Gabriel Casseus (born April 28, 1972) is an American actor from Roosevelt, New York.

==Biography==
Casseus was born in New York City and is of Haitian descent.

At the age of 23 Casseus was nominated for the 1995 Independent Spirit Award for Best Debut Performance in the film New Jersey Drive.

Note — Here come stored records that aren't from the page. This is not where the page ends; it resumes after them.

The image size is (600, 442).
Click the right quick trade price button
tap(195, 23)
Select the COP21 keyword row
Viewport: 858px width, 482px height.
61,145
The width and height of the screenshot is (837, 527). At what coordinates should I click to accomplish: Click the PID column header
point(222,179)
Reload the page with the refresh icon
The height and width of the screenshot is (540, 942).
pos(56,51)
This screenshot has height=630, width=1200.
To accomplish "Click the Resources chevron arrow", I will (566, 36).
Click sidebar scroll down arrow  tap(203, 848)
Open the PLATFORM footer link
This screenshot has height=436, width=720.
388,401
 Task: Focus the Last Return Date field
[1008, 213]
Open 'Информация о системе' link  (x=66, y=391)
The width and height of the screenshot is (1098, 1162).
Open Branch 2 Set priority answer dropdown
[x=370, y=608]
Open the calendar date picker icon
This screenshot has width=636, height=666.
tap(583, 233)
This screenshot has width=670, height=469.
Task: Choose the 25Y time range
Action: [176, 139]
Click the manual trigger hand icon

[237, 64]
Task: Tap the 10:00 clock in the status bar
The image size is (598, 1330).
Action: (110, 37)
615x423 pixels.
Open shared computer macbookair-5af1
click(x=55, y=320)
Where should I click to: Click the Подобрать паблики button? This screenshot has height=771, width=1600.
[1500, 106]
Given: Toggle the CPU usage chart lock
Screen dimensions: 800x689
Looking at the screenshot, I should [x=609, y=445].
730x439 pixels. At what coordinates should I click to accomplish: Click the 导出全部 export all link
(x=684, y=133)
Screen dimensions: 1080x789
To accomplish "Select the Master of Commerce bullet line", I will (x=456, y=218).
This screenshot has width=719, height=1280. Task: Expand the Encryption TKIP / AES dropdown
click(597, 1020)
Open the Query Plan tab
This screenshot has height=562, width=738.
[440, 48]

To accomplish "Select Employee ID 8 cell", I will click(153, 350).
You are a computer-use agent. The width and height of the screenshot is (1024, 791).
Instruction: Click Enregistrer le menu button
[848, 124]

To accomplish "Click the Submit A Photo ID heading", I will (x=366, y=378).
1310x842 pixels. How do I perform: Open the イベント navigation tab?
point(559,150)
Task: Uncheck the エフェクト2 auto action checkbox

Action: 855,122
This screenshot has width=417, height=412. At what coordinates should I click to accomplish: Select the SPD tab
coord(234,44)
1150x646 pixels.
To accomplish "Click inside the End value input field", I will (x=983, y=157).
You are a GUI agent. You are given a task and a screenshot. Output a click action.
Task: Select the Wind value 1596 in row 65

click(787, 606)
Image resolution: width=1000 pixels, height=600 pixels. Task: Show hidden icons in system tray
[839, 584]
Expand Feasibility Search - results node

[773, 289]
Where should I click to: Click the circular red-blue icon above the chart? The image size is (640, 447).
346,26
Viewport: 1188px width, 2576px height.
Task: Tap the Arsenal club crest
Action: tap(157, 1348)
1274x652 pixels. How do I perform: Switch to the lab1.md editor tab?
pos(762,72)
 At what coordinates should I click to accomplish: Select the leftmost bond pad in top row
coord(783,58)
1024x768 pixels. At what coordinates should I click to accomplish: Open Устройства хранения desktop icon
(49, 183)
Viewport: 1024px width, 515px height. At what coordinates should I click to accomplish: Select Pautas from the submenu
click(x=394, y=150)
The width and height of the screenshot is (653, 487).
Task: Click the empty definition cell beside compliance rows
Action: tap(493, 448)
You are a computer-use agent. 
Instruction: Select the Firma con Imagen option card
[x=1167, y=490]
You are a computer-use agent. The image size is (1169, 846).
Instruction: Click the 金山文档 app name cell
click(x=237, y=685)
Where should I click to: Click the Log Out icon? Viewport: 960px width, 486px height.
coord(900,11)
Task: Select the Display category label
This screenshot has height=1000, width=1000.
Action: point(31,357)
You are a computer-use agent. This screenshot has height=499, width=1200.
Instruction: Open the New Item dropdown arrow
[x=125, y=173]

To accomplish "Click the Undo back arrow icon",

He has appeared in the films Get on the Bus, Fallen, and Black Dog.

He had roles as pool-playing Freddie in the 50 Cent movie Before I Self Destruct (2009), as Elliot's cellmate in Bedazzled, and as Army Ranger Kurth in Black Hawk Down.

Casseus has appeared on television shows including Grey's Anatomy, CSI: Miami, CSI: NY, The Practice, Law & Order and 24.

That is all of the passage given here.